The Republic of the Congo’s economy is heavily dependent on the extractive sector, which contributed 67% of the government’s total revenue in 2019. It is a leading producer of crude oil and produces gold and diamonds through artisanal mining. However, social conflicts have arisen around how revenues from natural resources are managed.
The Republic of the Congo has used the EITI process to shed more light on how extractive licenses are allocated and on transactions related to crude oil and sales and state-owned enterprises. To advance the country’s transparency agenda, ITIE Congo is conducting ongoing analysis of past and future extractive revenues through financial modelling. It is also examining the mechanisms underpinning the valorisation of oil production to support revenue forecasting.
ITIE Congo is using the EITI data to conduct financial modelling activities of past and future extractive revenues to help inform decision making on future production.
In 2017, EITI reporting on the proceeds of the sales of the government's in-kind share of oil showed that only 10% of these revenues flow to the treasury, with remaining revenues channeled to the reimbursement of loans and pre-financing agreements. This data opened new avenues for civil society and donors to scrutinise the management of Congo’s oil revenues and to analyse the valuation of Congolese oil sales, particularly in the context of its oil-backed liabilities and sovereign debt management.
The Republic of the Congo uses EITI implementation to report on the management of its growing forestry sector.
Extractive sector data
Production and exports
Top paying companies
Extractive sector management
Tax and legal framework
The Republic of the Congo’s mining sector is governed by the Mining Code, while the oil and gas sector is governed by the Hydrocarbon Code. Companies operating in sector are subject to petroleum taxation under the Hydrocarbon Code, which was revised in 2016 and includes a 15% “proportional mining royalty” and the state’s share of production (profit oil) as stipulated in production sharing contracts. Companies are also subject to common law taxes under the General Tax Code and the Customs Code.
The Ministry of Hydrocarbons oversees oil and gas exploration and exploitation activities. It is responsible for the implementation and monitoring of government policy and the development of legislative and regulatory provisions applicable to the hydrocarbons sector.
Licenses and contracts
Oil and gas exploration and production licenses are awarded through either an open tendering process or by mutual agreement with the government, and are published in a public repository. Research and mining licenses are awarded by the Minister of Mines on a first come first served basis.
In accordance with the Hydrocarbon Code and Mining Code, all oil, gas and mining (including production sharing contracts) are published in the Journal Officiel on the government’s website. Some contracts are also available through the Resource Contracts Portal.
In 2020, a draft law on beneficial ownership was proposed by the Ministry of Finance and Budget through the National Agency for Financial investments (ANIF). The draft law, which builds on the transparency law of March 2017, has yet to be legislated.
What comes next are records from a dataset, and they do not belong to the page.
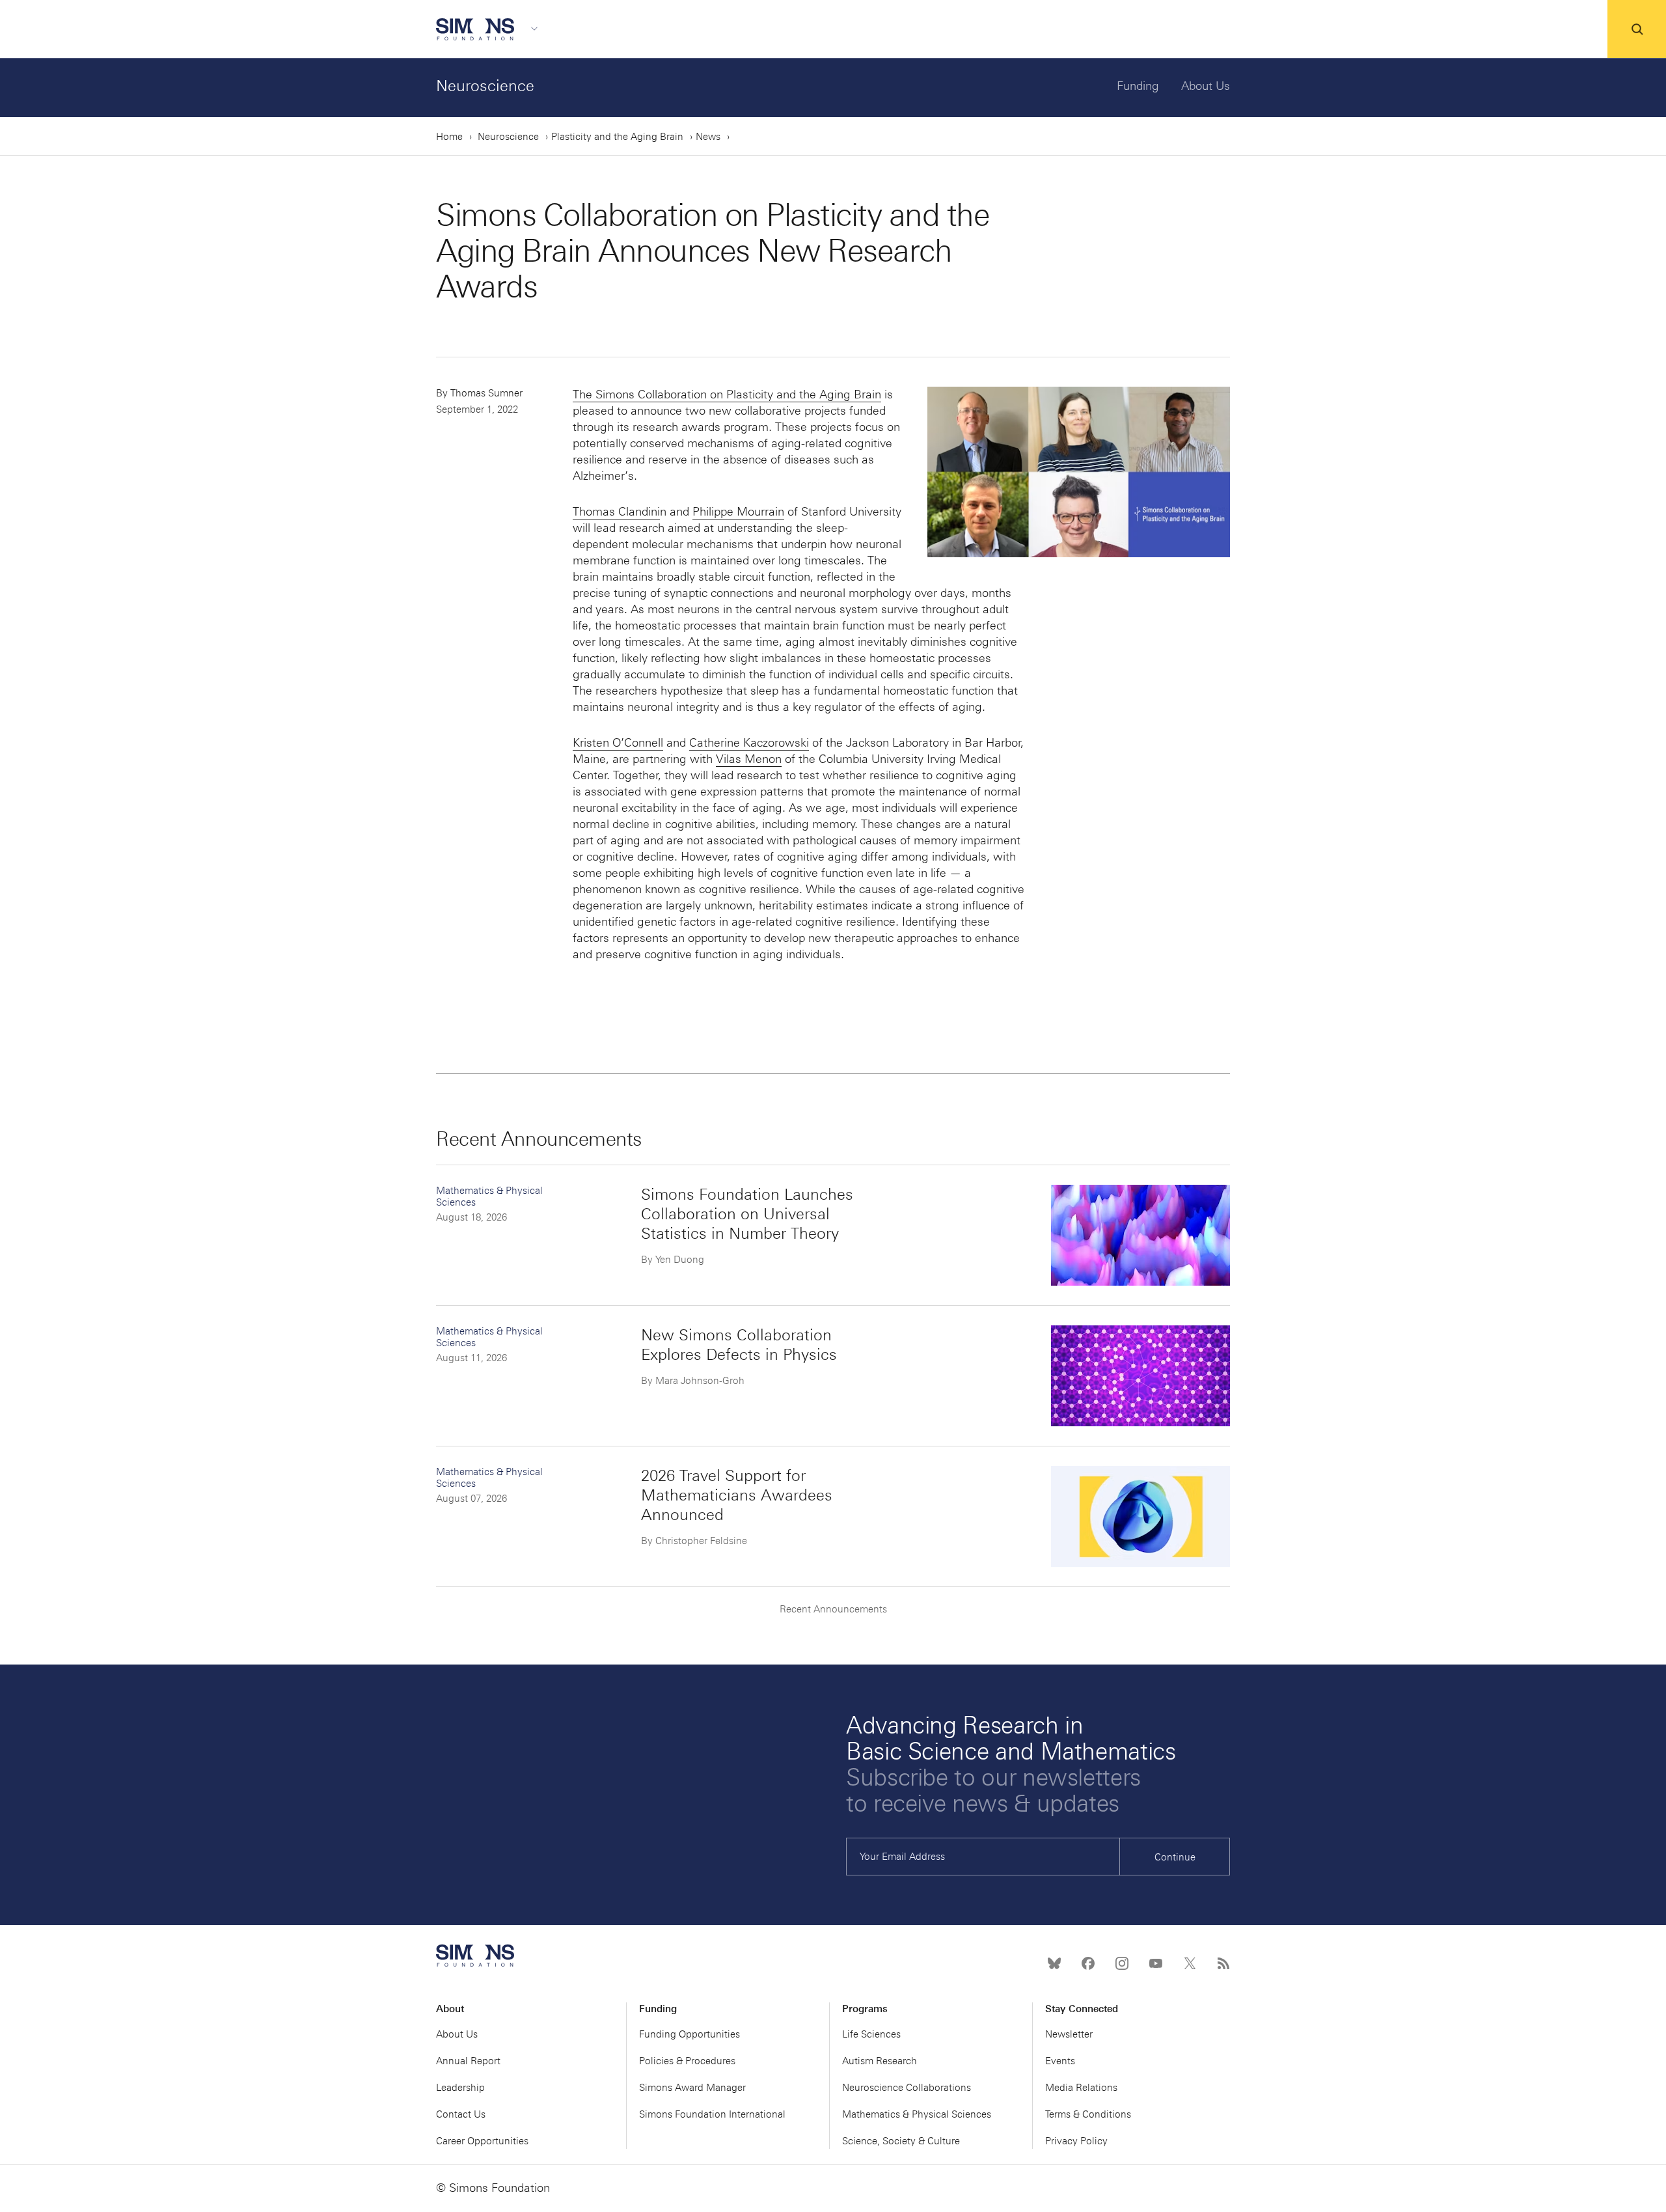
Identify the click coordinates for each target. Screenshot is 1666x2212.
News (708, 137)
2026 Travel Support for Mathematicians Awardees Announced (736, 1495)
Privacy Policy (1076, 2141)
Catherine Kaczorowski (749, 743)
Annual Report (468, 2061)
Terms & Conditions (1088, 2114)
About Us (1205, 86)
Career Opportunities (482, 2141)
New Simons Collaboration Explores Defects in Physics (739, 1344)
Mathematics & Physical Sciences (916, 2114)
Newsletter (1069, 2034)
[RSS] (1223, 1963)
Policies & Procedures (687, 2061)
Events (1060, 2061)
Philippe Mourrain (738, 512)
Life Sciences (871, 2034)
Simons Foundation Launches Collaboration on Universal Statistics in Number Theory (747, 1214)
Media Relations (1081, 2088)
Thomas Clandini (616, 512)
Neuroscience (485, 85)
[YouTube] (1155, 1963)
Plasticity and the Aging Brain (617, 137)
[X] (1189, 1963)
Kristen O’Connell (618, 743)
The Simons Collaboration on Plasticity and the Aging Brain (727, 394)
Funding (1138, 86)
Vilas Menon (749, 759)
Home (449, 137)
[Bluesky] (1054, 1963)
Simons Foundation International (712, 2114)
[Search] (1636, 29)
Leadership (460, 2088)
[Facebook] (1088, 1963)
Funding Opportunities (689, 2034)
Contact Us (460, 2114)
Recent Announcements (833, 1609)
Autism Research (879, 2061)
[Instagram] (1121, 1963)
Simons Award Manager (692, 2088)
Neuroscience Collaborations (906, 2088)
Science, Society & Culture (901, 2141)
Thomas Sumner (486, 393)
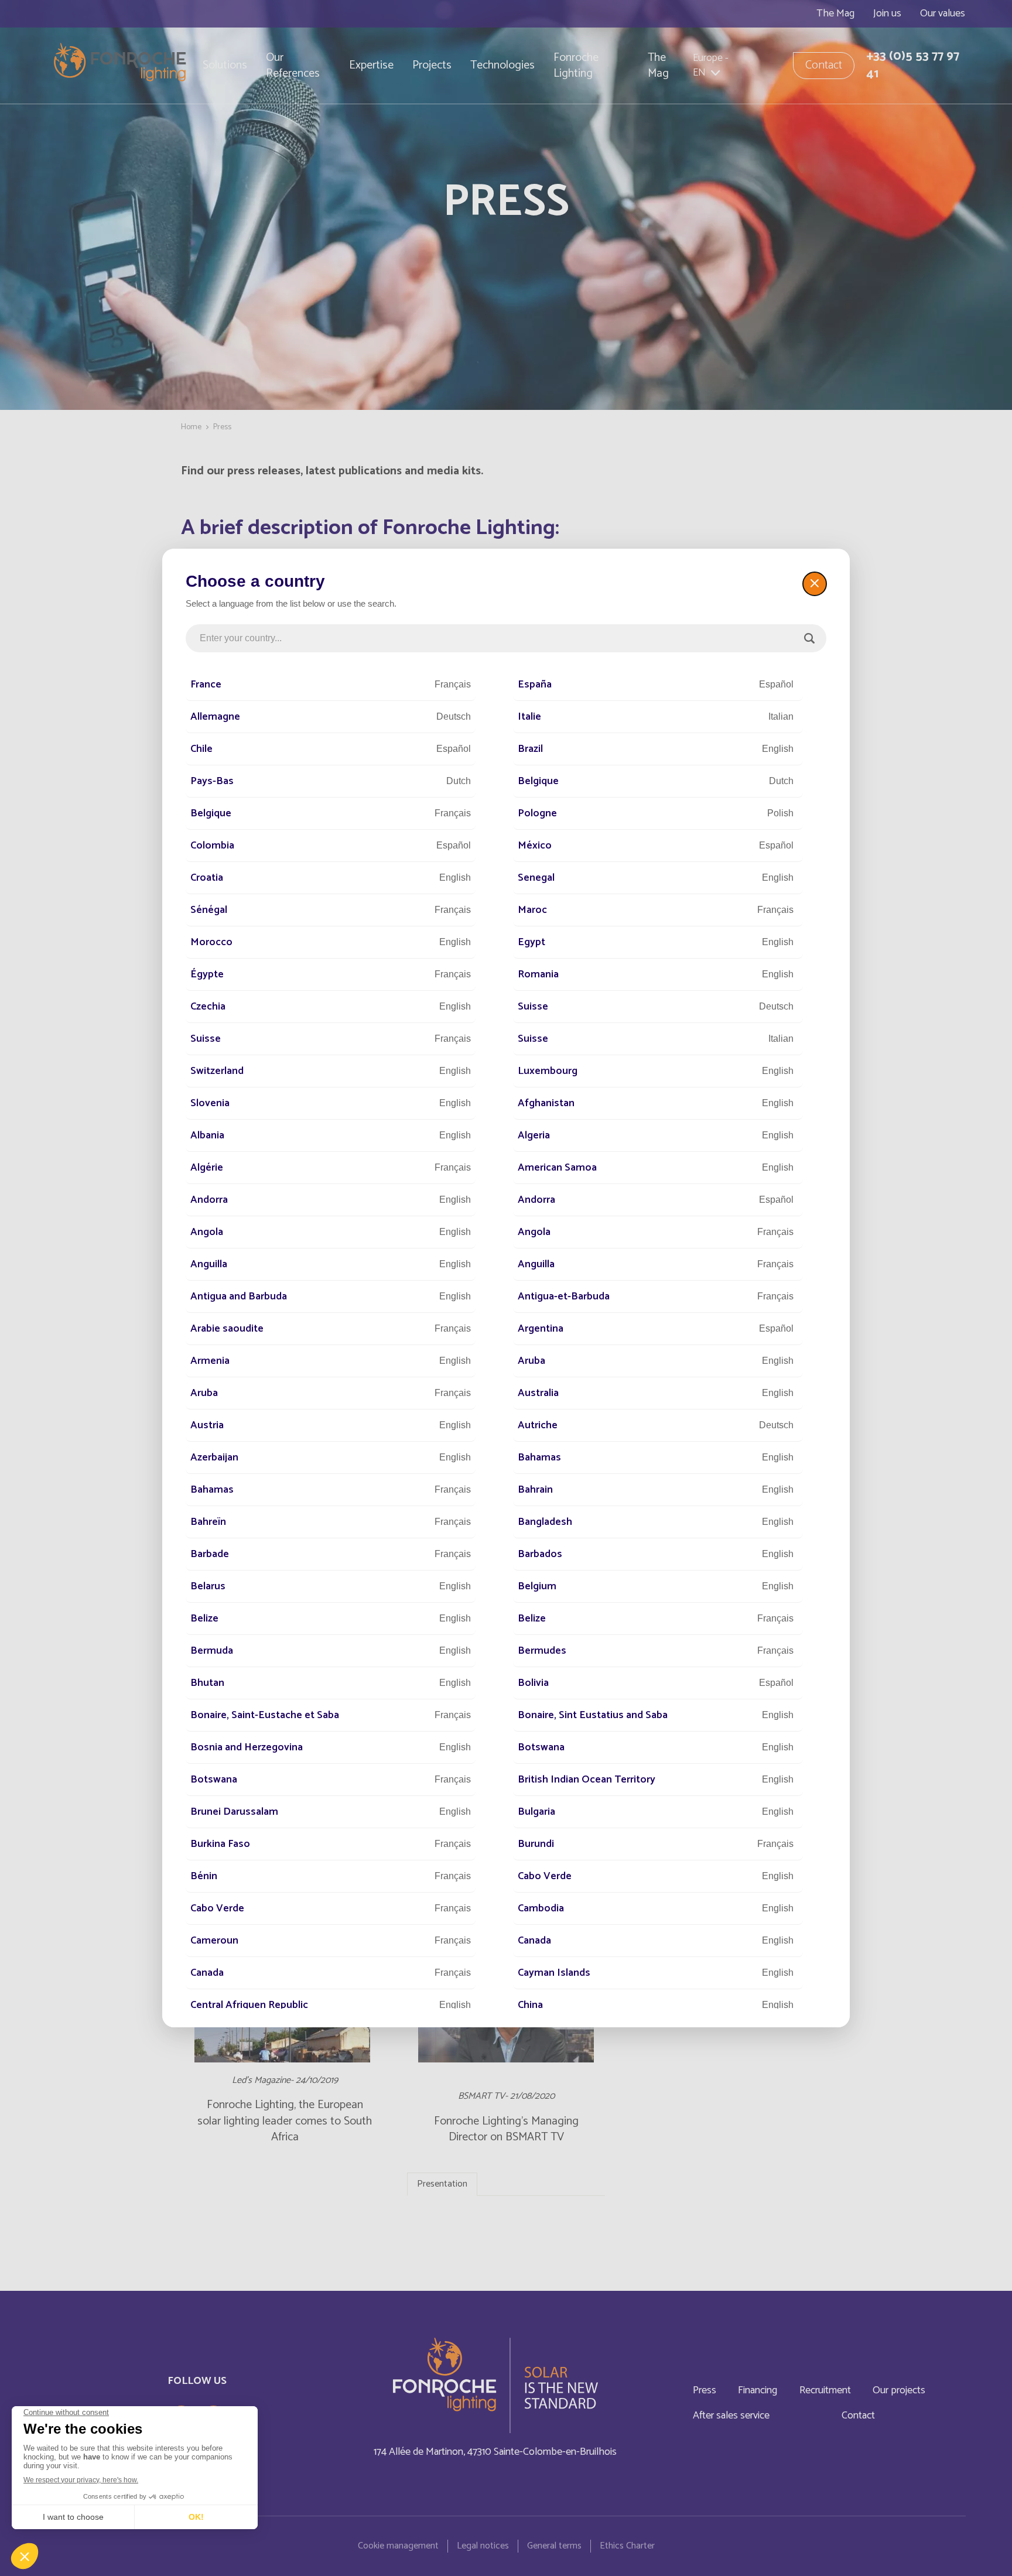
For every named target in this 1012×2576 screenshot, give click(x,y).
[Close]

The Republic of the Congo’s 2018 EITI Report provides some beneficial ownership data for 14 extractive companies, however only four companies provide detailed data. The definition for beneficial ownership used in EITI reporting is based on the Fourth European Union Anti-Money Laundering Directive.
In accordance with Decree n°2000-186, surface royalties paid by oil and gas companies are collected by the central government and subsequently distributed as follows:
One third to the Public Treasury;
Two thirds to public authorities.
The Minister of Finance determines the regional public authorities and beneficiaries that receive shares of extractive revenues, and further decides how these revenues are distributed between different communities.
ITIE Congo is administered by the Republic of the Congo Multi-Stakeholder Group (MSG) in accordance with the Decree 2019-383. The MSG is chaired by the Minister of Finance and Budget, Mr Roger Rigobert Andely. The National Coordinator is Mr Michel Okoko.
The Republic of the Congo was found to have made meaningful progress with considerable improvements in implementing the 2016 EITI Standard in September 2020, following its second Validation. The Republic of the Congo has fully addressed six of the 15 corrective actions identified in its previous Validation. The next Validation is expected to commence in July 2022.